# Reading passage:

Content starts

The Planetary Horizon
UH Manoa Researchers Look to the Horizon of Future Planet Searches
In a paper published in the journal Science, three University of Hawaii at Manoa researchers and their colleagues review the prospects for discovering smaller planets more like Earth, some of which may even have conditions suitable for life. Astronomers reported the first planet around another Sun-like star in 1995 and since then have found more than 200 such planets, all thought to be "gas giants" made mostly of hydrogen and helium like Jupiter and Saturn in our Solar System.
"The most successful technique for discovering planets to date spreads light from the host star into its constitutive wavelengths (colors)" said lead author Eric Gaidos, who is an associate professor in the Department of Geology & Geophysics and the NASA Astrobiology Institute at UH Manoa. "A shift in wavelength, analogous to the change in pitch of the horn of a passing automobile, reveals any motion of the star along the line of sight. Monitoring of a star can detect periodic motion caused by the gravitational pull of any unseen, orbiting planet."

Content ends

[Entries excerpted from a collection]
Content starts

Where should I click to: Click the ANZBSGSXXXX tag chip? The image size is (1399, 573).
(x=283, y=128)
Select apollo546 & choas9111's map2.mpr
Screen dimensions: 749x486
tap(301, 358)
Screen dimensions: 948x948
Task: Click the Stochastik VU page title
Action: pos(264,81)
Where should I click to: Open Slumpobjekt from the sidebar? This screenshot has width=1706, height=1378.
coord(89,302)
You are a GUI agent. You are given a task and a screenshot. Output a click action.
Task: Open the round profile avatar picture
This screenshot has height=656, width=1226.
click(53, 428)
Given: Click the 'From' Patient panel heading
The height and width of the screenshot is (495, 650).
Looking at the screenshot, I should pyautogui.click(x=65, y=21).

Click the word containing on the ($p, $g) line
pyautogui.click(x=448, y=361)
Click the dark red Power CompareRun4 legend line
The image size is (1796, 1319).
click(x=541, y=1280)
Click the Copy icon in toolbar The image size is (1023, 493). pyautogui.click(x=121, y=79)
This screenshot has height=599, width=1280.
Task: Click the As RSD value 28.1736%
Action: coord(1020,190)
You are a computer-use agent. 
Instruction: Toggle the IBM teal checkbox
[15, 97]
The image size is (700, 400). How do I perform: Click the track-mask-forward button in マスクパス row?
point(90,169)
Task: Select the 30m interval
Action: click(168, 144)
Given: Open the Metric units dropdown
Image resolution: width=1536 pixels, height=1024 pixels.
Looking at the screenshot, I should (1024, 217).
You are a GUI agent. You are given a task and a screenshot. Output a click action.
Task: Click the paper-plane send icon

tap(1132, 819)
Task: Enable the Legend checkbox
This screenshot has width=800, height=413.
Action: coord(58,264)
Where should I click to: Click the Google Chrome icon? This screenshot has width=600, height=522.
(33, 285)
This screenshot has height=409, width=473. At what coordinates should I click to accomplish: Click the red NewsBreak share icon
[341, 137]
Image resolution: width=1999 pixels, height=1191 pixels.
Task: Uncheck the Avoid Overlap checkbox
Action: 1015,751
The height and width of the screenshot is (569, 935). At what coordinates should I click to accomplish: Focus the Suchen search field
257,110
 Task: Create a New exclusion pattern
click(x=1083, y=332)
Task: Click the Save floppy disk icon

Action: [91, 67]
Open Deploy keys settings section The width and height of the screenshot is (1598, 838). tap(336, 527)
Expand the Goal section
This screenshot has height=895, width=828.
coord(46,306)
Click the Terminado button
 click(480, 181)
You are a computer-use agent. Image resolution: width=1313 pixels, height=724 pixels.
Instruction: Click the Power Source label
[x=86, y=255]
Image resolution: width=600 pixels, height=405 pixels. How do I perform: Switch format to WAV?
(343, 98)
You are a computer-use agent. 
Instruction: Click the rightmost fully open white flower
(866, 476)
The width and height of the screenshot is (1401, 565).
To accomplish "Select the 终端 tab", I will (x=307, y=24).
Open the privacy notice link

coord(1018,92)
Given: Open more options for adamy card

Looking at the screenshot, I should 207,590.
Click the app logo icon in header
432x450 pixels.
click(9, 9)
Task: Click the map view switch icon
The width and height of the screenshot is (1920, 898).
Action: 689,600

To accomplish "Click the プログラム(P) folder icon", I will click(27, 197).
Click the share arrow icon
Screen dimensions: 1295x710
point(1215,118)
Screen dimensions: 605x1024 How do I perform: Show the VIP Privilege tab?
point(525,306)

Content ends

In the article on future planet searches above, retype the stretch from "The Planetary Horizon" through "our Solar System.".

The Planetary Horizon
UH Manoa Researchers Look to the Horizon of Future Planet Searches
In a paper published in the journal Science, three University of Hawaii at Manoa researchers and their colleagues review the prospects for discovering smaller planets more like Earth, some of which may even have conditions suitable for life. Astronomers reported the first planet around another Sun-like star in 1995 and since then have found more than 200 such planets, all thought to be "gas giants" made mostly of hydrogen and helium like Jupiter and Saturn in our Solar System.